TEXT SECTION

******************************

I found Hanoi, as a city, to be less than remarkable but i still managed to hve an awesome time. Having undertaken what is widely regarded as the 4th worst bus journey ever, I felt that I had earnt my stripes and could afford to let my hair down, albeit unwittingly.
On what may have been my 3rd or 4th day in Hanoi, I met a surprisingly unannoying Irish girl who was raving about the trip to halong Bay. I booked in haste. The following events have been recalled with a level of sketchyness , aided by flashbacks and what other people have told me. If Hunter S Thompson were alive I would write to him despite the fact that he'd probably never write back. I'll settle for Chuck Klostermann though, whose books you must read as they are awesome.
After booking my 2 night getaway which included rock climbing (I'm some kind of rock climbing maverick now. Honest), I sat at the bar with little to do. As I sank my beer, watching some kind of awful motor sport (theyre all awful), the owners, one of whom I had met on a previous night out set a challenge for anyone to find spelling or grammatical errors in their new brochure. Anyone who found mistakes would earn themselves free beer. As you know, in a previous life, I was famous* for the number of amends I would gleefully cirlce with red felt tip whiilst sat at my corner desk in both Paris and Didsbury. Paris less so. I can't really speak french at all. I use this non fact to convince people that I should be bought shandies.

******************************

LISTED ENTRIES

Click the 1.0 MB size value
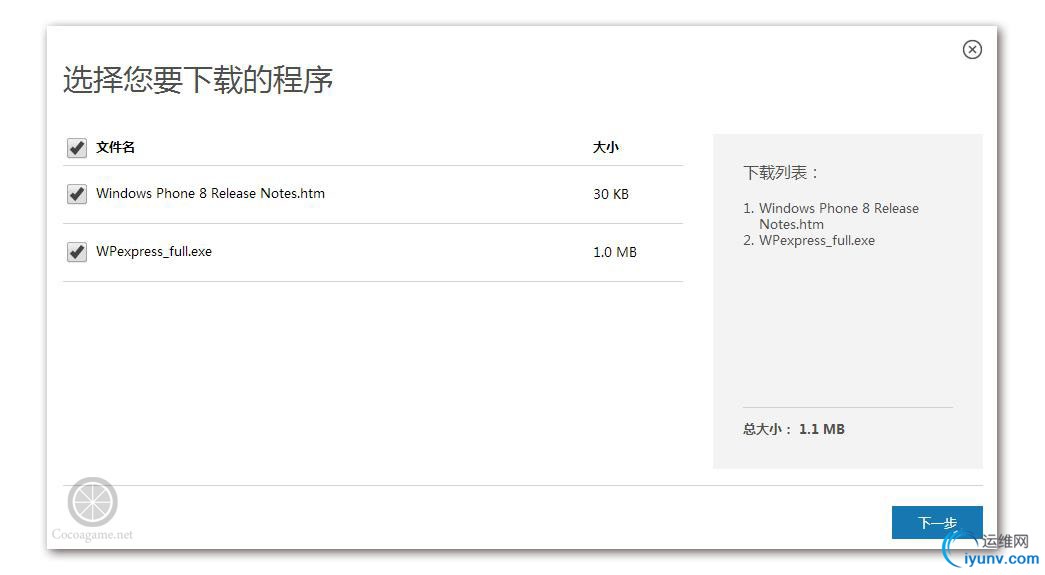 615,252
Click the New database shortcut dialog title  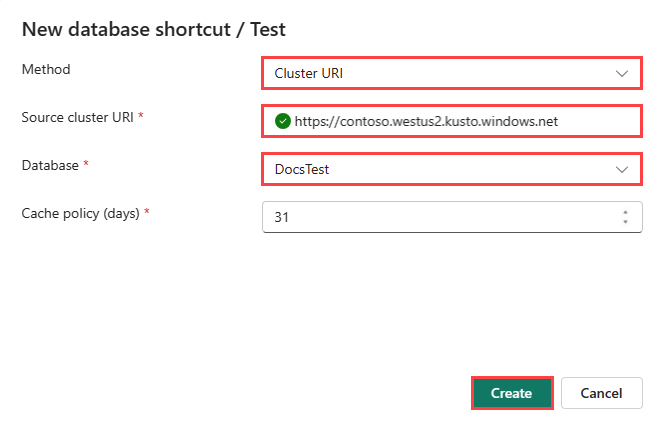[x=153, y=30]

******************************

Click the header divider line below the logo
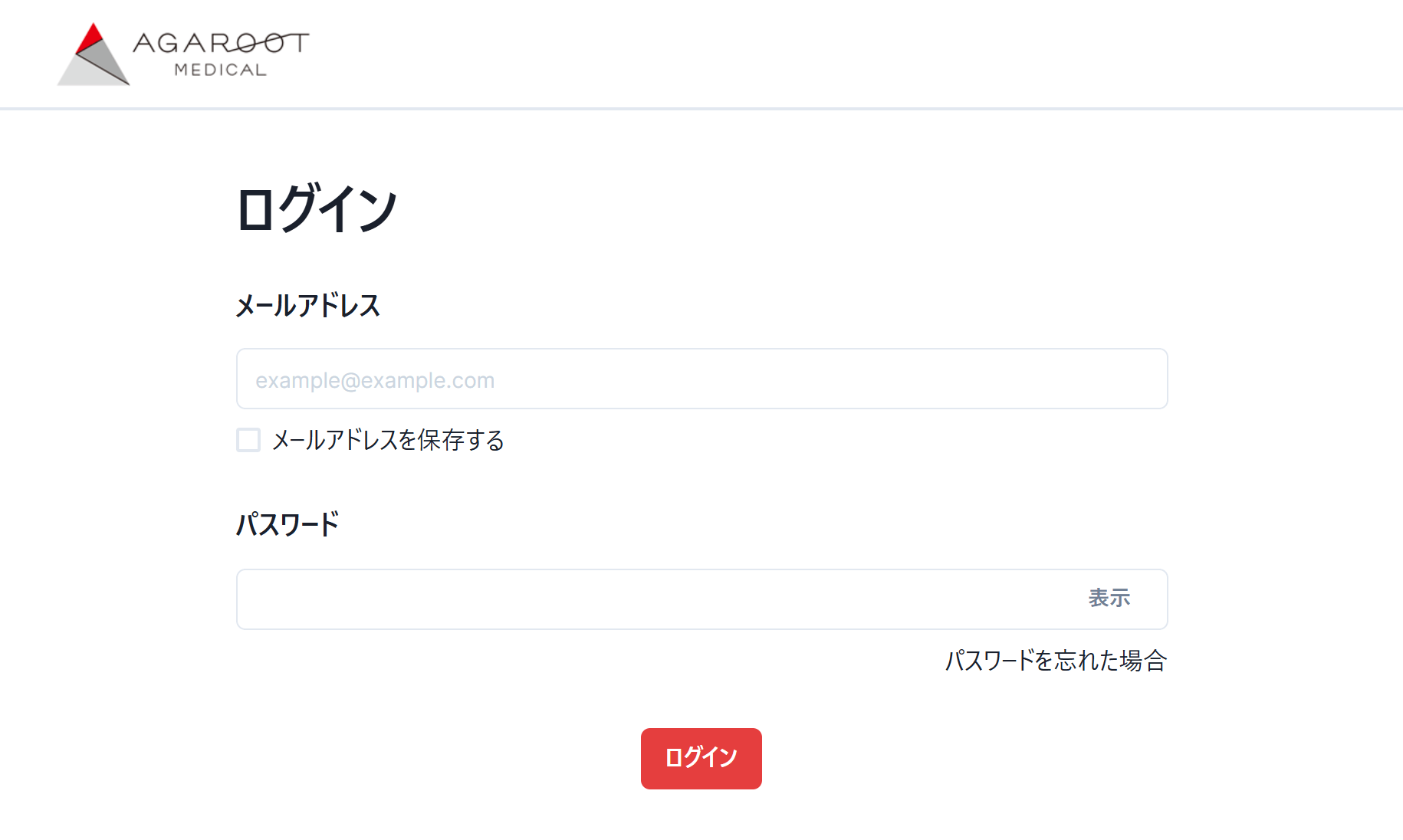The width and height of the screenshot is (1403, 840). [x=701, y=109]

******************************

GOALS
a. In the Hanoi travel text, what did the bar owners promise to anyone who found errors in their new brochure?
b. Carry on the Hanoi travel text from its last sentence.
The entries above are separate material unrelated to the Hanoi travel text.

SOLVED TASKS
a. Free beer.

b.
So anyway, I completely ripped this brochure to pieces and ended up winning free booze for most of the night. I didn't even really want to drink but I was forced into it. I made a lot of friends that evening. I remember talking to a Burnly fan about the time Richard took me to Turf Moor. I met a civil engineer with the most appalling, put on accent that you can imagine. The irish girl also reppeared. Having decided that I didnt want to eat bbq, I sauntered off down the street in search of food. by this time, I obviously poke fluent Vietnamese. I sat with a local guy and discussed geopolitics and rastafarianism whislt slurping down noodle soup. After getting back tot the hostel, I pretty much have no idea but vaguely remeber being given a bunch of Jaegerbombs. Meeting a malaysian a couple of days later brought flashbacks of trying to explain to a bunch of Vietnamese taxi drivers that my bracelet was broken. For some reason i also had no shoes. i had decided to leave them at the hostel. The next day, a guy on my trip to Halong bay had told me how I had tried top play table tennis with him and the security guard.
Considering the level of squiffyness I had reached (it's probably all speculation) I felt pretty pretty prettay good the next morning and had mnaged to get up in time and pack for my trip to Halong Bay. We had a pretty good crowd. Our guide bundled us in a minibus for the 3 hour trip and halfway through we stopped at a pottery warehouse. Whether this is seen as a genuine rest stop or you are actually supposed to buy clay products i do not know but what the f*** are you supposed to do with giant vases on a boat?
Getting to Halong Bay, I couldn't believe what I saw. Look it up on google images cos I didnt take any pictures. We had a massive junk boat at our disposal. It had a crew with a chef. There was a sun deck with an ipod deck. We had twin ensuite bedrooms. It was kind of ridiculous seeing as there were 8 of us. I didn't complain. I bunked with Ariel, a canadian girl who had been through rehab. She is wicked; one of the most interesting people I have met in a long time and so I have kind of been travelling with her since.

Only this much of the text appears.